Almost all large sensors – including most of those today, and certainly all of the high resolution ones – have a gated electronic shutter that requires a certain readout time. Light collection is limited and governed by the mechanical shutter, ensuring synchronization of exposure of all parts of the image – but the actual capture time may go on beyond the closing of the shutter. It’s fast enough now that high frame rates may be sustained, but you can still see these artefacts in electronic shutter modes as a distortion from top to bottom of the frame of any moving elements (or moving camera).
The CFV-39 was a bit different: not only did the CCD have an extremely long readout time – I believe at least a second – but the camera portion and the digital portion were only synchronized by a button; the same pin that advanced the frame counter on a film back also started and stopped the digital back capture (and actual sensor on time was much longer than the shutter-governed exposure).

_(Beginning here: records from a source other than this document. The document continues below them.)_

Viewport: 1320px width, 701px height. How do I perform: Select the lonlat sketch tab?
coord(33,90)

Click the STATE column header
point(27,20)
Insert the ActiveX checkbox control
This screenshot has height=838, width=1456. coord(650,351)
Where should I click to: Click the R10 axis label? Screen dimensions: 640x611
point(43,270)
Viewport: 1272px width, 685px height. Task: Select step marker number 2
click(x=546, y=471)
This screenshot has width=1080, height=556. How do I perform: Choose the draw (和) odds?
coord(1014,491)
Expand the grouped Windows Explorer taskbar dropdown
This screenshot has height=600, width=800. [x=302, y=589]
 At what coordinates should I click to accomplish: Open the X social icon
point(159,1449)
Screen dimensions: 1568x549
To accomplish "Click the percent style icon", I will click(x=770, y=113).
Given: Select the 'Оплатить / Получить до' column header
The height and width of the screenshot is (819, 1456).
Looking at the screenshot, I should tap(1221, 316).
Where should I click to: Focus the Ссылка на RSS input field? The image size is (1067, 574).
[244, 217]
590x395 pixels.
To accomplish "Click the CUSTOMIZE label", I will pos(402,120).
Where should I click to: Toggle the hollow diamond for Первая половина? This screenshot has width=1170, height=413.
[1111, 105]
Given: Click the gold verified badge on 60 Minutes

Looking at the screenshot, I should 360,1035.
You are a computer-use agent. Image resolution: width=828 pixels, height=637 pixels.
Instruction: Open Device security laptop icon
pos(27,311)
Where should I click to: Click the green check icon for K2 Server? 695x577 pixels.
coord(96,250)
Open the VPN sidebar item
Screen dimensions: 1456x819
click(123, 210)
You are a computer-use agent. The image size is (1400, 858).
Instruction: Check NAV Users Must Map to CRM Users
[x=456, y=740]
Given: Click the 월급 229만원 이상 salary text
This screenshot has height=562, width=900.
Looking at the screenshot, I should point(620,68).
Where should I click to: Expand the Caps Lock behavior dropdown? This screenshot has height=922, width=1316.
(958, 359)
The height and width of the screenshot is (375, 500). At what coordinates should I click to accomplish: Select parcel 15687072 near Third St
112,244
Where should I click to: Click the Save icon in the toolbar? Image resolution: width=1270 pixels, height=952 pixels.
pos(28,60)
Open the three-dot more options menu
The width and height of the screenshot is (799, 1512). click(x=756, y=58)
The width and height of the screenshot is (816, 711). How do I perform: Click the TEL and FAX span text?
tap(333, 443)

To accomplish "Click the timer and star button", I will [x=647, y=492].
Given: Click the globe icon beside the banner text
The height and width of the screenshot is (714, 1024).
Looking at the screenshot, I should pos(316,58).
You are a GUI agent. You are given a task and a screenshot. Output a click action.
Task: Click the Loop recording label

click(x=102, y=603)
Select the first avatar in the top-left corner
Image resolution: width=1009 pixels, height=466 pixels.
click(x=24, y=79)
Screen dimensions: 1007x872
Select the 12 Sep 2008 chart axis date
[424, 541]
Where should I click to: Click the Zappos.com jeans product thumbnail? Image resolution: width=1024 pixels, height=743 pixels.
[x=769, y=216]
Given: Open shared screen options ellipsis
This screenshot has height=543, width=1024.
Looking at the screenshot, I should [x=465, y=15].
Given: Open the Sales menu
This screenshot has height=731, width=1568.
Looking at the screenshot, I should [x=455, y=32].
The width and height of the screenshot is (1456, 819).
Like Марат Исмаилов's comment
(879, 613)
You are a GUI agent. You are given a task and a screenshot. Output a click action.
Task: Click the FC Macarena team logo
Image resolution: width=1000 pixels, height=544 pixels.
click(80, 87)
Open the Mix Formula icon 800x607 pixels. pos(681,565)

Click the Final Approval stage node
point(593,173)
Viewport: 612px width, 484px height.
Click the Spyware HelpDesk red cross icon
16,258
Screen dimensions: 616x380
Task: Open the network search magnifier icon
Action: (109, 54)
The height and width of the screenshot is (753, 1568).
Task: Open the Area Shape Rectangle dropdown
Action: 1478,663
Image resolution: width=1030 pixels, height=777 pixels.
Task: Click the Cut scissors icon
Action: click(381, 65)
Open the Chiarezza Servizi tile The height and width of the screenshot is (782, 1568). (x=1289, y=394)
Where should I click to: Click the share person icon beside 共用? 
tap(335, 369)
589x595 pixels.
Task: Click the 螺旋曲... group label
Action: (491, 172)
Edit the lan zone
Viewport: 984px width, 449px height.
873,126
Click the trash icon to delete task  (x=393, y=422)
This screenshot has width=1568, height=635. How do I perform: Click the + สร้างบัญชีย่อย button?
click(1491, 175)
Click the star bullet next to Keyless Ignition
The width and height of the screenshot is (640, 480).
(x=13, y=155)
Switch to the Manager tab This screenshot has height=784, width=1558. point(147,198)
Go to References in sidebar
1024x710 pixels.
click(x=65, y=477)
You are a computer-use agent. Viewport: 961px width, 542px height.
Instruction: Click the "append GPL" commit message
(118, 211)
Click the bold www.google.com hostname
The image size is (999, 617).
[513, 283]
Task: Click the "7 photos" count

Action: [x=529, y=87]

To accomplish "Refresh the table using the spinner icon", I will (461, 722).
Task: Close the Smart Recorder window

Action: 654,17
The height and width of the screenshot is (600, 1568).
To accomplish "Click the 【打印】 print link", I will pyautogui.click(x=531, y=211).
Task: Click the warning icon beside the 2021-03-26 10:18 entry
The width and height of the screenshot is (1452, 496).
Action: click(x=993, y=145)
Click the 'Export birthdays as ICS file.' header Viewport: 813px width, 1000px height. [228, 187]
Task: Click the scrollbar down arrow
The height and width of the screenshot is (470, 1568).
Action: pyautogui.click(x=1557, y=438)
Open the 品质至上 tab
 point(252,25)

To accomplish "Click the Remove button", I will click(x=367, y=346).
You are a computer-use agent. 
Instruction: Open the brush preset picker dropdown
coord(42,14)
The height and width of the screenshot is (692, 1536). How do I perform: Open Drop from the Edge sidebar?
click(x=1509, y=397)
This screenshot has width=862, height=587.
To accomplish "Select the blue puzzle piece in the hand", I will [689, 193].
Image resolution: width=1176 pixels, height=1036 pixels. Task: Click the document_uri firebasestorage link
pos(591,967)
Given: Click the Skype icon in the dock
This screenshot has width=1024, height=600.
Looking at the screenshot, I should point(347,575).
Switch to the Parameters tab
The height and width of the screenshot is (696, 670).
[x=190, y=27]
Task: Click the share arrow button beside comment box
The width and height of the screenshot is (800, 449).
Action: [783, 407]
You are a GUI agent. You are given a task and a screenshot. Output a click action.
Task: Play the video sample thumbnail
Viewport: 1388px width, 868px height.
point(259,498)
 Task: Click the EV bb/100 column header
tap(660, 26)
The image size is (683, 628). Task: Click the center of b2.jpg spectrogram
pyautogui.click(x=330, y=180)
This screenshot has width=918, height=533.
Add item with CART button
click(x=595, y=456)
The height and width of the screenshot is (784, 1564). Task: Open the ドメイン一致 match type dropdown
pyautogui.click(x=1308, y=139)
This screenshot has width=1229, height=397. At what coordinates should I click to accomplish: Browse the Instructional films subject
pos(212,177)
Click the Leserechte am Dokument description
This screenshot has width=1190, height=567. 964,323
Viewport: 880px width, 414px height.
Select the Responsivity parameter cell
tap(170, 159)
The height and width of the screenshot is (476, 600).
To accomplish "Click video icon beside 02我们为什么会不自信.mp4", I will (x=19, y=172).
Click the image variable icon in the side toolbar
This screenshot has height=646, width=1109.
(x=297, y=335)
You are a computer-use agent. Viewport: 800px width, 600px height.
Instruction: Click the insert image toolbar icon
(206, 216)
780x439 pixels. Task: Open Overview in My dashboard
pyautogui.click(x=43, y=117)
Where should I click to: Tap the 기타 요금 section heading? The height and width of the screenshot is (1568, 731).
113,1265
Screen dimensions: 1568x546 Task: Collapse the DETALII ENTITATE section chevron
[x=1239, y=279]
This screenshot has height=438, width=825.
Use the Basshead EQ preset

The upshot of this is if your fingers were fast enough to cock the crank and hit the shutter, you could fire off two frames in less time than the CCD required to read out completely. In effect, this disrupted the readout process with a fresh signal onto the sensor – it appeared something like a double exposure but with some other strange and unpredictable artefacts. I learned to count to three before firing the back again to avoid this, but there were times of peak action where one or two very strange frames such as this one were produced. Between the color, the subject matter, and the alien feel – I couldn’t help but think of the déjà vu scene in that 1999 cult classic movie…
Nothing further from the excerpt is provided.